Final assessment of courses would take place at the start of the following term, so there would be no end-of-year examinations, except for the third term’s courses which would be assessed by coursework. The emphasis moves towards the programme, and away from the department or the module. This approach to assessment, moving away from the end-of-year exam as main arbiter of success, shows the influence of recent educational research and the team in OED.

So could it work? In terms of content, staffing and timetabling, the main change would see first years studying just their major in the first term, in order to help them ‘become inducted and assimilated into their academic disciplines at an early stage, as well as beginning to learn some of the most important material for their degrees’ and ‘speed up progress towards a feeling of belonging to students’ academic disciplines, programmes and departments.’ This frontloading of core content is contentious. For many of our programmes, the deep learning occurs in the second term, after everyone is hopefully settled in, but this approach may no longer be feasible under the new proposals. Some departments have suggested that professional accreditation would not be possible under the new system.

The description of second term options envisages an ‘anything goes’ mix. There might be non-standard options in a student’s own discipline, alongside courses designed to broaden the horizons (Physics’ former Part I in ‘The Universe as an Art’ is mentioned approvingly) and double-weighted ‘switching modules’, designed specifically to enable those thinking of ‘switching’ to move into that subject more or less straight away, so their third term courses could be in their new subject.
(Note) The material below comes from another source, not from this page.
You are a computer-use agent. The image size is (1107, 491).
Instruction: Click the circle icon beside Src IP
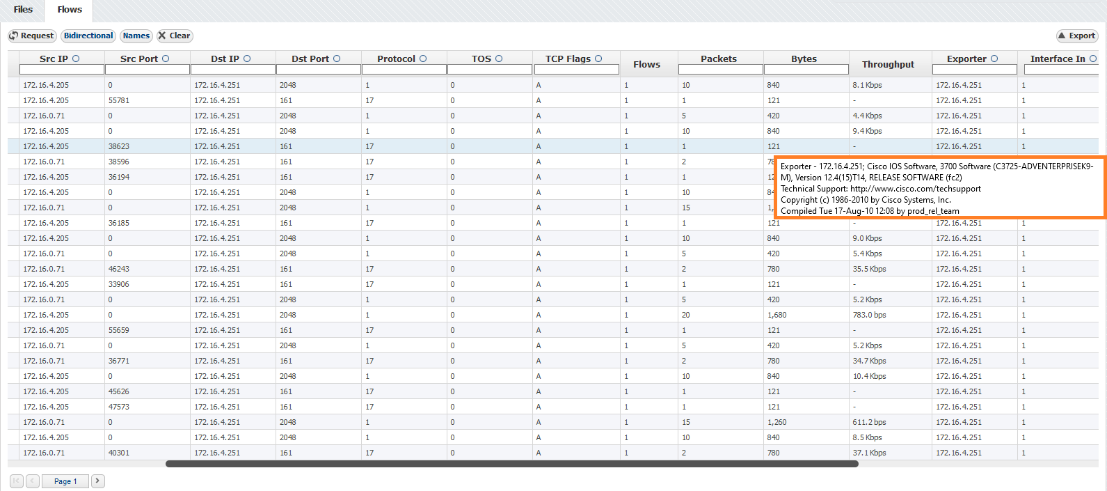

For departments that currently offer minor-only Part I courses, this might not be too great an increase in workload, but for departments that currently mix major and minor students together, it could represent a significant hike . . . unless of course your current major class is so big that you’re on the verge of double teaching anyway, in which case, so the thinking goes, why not offer two slightly different streams?

It’s not entirely clear how combined honours degree schemes – which can currently be run efficiently with relatively small numbers due to the sharing of modules with single honours students – would fit into the new model, especially during the core term. Natural Sciences gets mentioned, as a consortial scheme for which ‘programme teams have little flexibility and find their students’ requirements can be subservient to those of departments,’ but there’s no mention of how Natural Sciences could fit into the new Part I structure.

Methods of assessment and concerns over timetabling aside, the end result might turn out to be, well, not entirely dissimilar to the educational experience at several other universities. A traditional course at a redbrick might include 75% of compulsory courses in the first year, alongside a variety of options, including for most students the opportunity to study courses in other departments. Lancaster’s approach to the first year, by contrast, is now rare in England and Wales. Scotland has always done things differently of course.

When you look beyond the thoughtful proposals on teaching styles and assessment methods, these ‘radical’ proposals for our Part I start to look rather like what everyone else is doing. Maybe the truly radical option would be to keep Part I largely as it is?